[ovs-dev,5/7] ovsdb raft: Test cases for cluster failures when there are pending transactions.

Message ID 1554859282-15144-5-git-send-email-hzhou8@ebay.com
State New
Headers show
Series
  • [ovs-dev,1/7] ovsdb raft: Sync commit index to followers without delay.
Related show

Commit Message

Han Zhou April 10, 2019, 1:21 a.m.
From: Han Zhou <hzhou8@ebay.com>

Implement test cases for the failure scenarios when there are pending
transactions from clients. This patch implements test cases for different
combinations of conditions with the help of previously added test
commands and options for cluster mode.
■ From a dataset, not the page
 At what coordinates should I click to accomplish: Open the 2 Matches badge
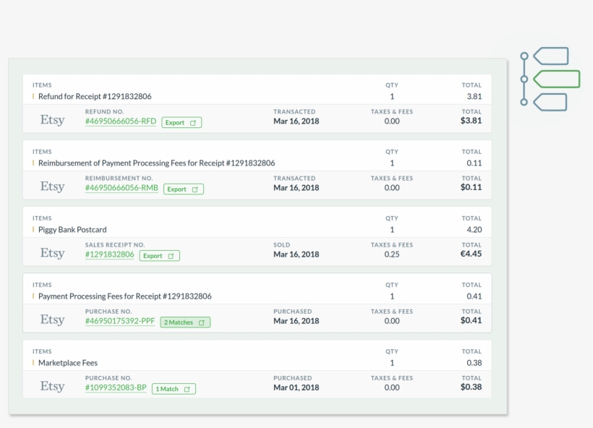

The conditions include:

- Connected node from which client transaction is executed: leader, follower
- Crashed node: leader, follower that is connected, or the other follower
- Crash point:
    - For leader:
        - before/after receiving execute_command_request
        - before/after sending append_request
        - before/after sending execute_command_reply
    - For follower:
        - before/after sending execute_command_request
        - after receiving append_request

There are 16 test cases in total, and 9 of them are skipped purposely
because of the bugs found by the test cases to avoid CI failure. They will
be enabled in coming patches when the corresponding bugs are fixed.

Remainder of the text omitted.